- What this task involves -
In the listing that follows, the range to quote begins at the line that has "Ulrich-34 (422, 1449)" and ends after the line that has "News (1293, 303)"; quote it verbatim and add nothing.
=====
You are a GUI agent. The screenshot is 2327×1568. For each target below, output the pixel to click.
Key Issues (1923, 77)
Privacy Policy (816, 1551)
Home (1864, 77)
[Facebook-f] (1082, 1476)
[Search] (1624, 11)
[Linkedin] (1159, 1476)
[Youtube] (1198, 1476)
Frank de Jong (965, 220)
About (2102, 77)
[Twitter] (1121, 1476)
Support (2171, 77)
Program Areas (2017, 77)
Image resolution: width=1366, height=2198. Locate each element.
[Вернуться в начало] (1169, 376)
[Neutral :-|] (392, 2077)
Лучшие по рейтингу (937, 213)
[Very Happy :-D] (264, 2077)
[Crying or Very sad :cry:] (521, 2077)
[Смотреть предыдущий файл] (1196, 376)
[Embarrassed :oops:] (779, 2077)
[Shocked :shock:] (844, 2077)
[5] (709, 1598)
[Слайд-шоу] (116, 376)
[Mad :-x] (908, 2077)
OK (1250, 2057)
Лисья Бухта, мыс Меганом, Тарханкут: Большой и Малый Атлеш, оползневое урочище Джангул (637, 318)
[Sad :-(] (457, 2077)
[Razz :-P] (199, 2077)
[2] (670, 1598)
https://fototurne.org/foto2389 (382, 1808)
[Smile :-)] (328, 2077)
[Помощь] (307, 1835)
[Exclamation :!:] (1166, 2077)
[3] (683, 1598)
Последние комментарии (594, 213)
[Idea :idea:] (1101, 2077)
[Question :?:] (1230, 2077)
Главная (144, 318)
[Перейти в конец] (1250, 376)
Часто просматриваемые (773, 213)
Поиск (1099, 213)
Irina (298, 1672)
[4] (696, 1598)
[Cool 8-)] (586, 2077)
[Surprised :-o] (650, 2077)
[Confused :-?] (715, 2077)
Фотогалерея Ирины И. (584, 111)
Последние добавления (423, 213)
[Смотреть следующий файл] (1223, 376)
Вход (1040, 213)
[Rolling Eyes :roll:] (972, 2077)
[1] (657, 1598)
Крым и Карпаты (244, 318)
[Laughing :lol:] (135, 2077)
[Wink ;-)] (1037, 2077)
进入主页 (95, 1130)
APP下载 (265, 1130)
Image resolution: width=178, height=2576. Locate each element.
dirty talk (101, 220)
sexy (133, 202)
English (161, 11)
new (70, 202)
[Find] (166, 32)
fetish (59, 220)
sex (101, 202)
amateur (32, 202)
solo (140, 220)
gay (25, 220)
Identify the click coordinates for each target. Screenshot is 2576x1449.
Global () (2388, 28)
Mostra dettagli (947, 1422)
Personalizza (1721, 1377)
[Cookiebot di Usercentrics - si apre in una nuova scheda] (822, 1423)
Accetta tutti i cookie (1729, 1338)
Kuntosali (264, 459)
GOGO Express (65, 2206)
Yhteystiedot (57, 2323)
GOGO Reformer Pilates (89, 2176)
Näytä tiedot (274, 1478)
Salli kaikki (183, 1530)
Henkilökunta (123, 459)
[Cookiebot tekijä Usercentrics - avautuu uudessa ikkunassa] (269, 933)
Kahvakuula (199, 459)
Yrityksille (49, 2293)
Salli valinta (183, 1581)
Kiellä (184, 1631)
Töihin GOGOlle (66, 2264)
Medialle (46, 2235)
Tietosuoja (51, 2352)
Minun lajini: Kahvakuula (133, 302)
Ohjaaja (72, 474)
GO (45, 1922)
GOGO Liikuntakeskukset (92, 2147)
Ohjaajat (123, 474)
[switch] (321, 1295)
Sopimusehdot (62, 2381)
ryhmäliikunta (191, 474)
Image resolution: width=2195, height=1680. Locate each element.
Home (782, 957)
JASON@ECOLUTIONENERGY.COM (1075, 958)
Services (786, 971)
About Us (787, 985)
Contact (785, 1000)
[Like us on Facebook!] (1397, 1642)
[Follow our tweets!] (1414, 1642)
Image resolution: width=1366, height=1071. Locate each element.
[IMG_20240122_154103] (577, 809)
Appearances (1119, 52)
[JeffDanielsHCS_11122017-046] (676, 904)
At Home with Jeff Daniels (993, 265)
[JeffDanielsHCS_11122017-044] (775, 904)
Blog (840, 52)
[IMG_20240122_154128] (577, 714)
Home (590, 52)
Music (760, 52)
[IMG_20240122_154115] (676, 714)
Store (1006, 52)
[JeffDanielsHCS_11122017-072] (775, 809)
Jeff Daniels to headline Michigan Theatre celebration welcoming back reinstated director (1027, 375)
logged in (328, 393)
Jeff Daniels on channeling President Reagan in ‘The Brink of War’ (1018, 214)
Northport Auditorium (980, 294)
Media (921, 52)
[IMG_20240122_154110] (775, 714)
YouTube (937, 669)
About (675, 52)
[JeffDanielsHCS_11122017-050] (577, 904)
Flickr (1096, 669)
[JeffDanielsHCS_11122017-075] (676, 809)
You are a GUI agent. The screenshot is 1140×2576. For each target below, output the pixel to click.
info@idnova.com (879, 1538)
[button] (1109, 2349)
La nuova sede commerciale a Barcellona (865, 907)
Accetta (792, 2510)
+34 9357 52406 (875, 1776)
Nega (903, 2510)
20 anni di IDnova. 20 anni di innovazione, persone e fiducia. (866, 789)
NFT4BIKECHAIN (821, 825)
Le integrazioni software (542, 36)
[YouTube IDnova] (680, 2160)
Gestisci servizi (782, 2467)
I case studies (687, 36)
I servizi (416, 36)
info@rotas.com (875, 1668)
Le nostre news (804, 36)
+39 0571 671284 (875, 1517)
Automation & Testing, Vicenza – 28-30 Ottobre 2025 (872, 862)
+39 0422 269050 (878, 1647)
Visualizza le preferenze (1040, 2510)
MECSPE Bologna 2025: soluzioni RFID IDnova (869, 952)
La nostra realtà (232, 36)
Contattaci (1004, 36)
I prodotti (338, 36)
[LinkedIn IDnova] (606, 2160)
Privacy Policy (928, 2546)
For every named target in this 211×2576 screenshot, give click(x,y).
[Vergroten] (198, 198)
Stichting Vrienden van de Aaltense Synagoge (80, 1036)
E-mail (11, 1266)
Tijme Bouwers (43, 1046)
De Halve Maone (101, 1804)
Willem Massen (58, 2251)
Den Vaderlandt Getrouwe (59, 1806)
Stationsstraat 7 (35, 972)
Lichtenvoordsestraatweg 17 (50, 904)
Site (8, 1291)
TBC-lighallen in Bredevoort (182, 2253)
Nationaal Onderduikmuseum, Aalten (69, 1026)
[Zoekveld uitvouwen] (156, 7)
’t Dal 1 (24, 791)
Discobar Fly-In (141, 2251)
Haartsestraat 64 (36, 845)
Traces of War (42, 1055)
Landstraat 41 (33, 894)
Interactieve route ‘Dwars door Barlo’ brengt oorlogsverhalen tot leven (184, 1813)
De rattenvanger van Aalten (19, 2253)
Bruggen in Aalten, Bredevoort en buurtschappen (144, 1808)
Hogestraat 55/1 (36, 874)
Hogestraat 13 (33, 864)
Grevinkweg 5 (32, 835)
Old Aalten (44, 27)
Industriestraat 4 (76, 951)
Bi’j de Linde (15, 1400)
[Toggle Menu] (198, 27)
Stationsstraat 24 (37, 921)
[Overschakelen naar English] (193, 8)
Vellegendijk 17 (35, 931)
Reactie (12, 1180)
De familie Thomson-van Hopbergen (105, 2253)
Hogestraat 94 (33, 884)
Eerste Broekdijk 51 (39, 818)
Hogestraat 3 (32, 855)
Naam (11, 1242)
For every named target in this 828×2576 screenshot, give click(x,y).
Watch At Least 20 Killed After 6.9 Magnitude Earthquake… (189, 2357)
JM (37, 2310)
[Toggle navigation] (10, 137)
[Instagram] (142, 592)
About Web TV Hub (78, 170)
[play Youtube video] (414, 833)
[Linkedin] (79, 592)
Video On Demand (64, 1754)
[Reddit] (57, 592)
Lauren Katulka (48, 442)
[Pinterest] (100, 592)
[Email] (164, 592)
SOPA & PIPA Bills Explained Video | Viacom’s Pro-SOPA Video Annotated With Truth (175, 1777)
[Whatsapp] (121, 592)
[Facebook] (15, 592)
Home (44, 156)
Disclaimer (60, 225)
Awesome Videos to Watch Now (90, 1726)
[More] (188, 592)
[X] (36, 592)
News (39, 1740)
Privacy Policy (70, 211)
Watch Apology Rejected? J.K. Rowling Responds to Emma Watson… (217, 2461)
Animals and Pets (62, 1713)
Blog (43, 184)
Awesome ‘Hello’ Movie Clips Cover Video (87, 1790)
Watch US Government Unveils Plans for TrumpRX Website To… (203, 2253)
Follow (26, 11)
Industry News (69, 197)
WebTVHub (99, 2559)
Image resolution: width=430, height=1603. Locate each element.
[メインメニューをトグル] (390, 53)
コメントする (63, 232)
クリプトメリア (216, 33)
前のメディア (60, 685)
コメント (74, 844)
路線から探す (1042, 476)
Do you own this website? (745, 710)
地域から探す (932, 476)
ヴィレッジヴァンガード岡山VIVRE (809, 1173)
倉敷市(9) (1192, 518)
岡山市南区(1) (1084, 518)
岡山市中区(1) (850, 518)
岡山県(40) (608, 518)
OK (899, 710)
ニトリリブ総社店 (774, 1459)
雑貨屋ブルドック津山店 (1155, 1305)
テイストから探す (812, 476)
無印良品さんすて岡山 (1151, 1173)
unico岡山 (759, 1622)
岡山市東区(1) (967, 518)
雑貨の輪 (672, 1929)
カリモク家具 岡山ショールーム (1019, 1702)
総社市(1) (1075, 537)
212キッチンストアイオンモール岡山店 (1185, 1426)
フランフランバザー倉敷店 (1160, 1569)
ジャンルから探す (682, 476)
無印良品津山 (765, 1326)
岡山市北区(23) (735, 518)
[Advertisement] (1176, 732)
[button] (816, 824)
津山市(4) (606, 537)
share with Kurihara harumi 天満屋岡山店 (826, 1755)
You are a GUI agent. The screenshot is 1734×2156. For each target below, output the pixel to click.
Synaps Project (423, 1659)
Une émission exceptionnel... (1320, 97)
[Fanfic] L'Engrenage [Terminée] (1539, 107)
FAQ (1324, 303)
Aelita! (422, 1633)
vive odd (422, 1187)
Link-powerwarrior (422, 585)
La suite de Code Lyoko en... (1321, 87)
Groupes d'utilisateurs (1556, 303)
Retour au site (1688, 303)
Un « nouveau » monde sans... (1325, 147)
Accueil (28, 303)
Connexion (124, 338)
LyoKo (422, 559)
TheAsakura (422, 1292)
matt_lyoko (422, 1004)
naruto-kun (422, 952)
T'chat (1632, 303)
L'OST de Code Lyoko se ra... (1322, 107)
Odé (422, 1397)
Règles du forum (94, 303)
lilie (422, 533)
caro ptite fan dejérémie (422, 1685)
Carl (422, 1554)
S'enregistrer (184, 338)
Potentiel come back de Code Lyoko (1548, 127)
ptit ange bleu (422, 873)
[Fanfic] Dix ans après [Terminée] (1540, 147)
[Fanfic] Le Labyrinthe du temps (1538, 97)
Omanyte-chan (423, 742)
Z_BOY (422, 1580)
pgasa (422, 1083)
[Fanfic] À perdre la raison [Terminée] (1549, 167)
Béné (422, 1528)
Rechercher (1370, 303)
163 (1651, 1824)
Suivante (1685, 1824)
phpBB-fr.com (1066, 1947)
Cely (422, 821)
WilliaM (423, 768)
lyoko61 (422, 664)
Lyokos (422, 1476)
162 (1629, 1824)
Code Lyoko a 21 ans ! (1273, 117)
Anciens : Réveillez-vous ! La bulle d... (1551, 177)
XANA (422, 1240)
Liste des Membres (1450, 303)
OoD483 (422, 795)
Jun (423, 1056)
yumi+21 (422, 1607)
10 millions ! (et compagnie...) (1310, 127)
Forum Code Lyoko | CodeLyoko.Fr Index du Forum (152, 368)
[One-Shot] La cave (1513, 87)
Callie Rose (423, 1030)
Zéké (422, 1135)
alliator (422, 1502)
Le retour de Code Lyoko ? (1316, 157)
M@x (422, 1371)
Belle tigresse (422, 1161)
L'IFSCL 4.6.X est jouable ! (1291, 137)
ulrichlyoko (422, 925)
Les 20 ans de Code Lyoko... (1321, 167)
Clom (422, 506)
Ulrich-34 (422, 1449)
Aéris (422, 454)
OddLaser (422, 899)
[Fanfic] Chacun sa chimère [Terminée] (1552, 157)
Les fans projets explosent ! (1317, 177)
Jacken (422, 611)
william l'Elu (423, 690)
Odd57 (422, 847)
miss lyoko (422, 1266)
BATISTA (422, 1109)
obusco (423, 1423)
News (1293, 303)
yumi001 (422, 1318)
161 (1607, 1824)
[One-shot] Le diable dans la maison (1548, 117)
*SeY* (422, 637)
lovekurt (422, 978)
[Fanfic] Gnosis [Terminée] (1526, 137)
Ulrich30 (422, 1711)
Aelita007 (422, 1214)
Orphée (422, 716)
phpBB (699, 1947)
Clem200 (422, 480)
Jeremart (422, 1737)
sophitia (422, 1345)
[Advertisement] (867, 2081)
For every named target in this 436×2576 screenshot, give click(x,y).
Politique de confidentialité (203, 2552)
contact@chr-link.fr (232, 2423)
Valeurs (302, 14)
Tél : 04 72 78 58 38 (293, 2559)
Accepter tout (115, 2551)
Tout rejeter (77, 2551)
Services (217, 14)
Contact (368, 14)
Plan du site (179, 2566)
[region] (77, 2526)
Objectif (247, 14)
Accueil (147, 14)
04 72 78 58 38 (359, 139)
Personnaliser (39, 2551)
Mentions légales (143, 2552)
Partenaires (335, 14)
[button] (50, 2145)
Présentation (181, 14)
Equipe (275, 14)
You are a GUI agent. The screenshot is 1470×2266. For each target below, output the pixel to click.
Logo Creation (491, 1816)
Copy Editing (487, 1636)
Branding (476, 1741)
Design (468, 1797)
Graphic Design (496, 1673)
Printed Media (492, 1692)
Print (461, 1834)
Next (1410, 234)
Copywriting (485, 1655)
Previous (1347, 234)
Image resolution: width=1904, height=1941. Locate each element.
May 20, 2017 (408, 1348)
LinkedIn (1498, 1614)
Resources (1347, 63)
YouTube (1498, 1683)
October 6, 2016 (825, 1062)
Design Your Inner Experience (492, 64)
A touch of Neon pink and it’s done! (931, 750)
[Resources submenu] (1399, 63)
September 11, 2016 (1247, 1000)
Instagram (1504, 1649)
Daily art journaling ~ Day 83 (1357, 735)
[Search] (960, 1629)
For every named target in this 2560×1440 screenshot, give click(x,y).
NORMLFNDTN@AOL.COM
=====
- Answer to this task -
Ulrich-34 (422, 1449)
Aéris (422, 454)
OddLaser (422, 899)
[Fanfic] Chacun sa chimère [Terminée] (1552, 157)
Les fans projets explosent ! (1317, 177)
Jacken (422, 611)
william l'Elu (423, 690)
Odd57 (422, 847)
miss lyoko (422, 1266)
BATISTA (422, 1109)
obusco (423, 1423)
News (1293, 303)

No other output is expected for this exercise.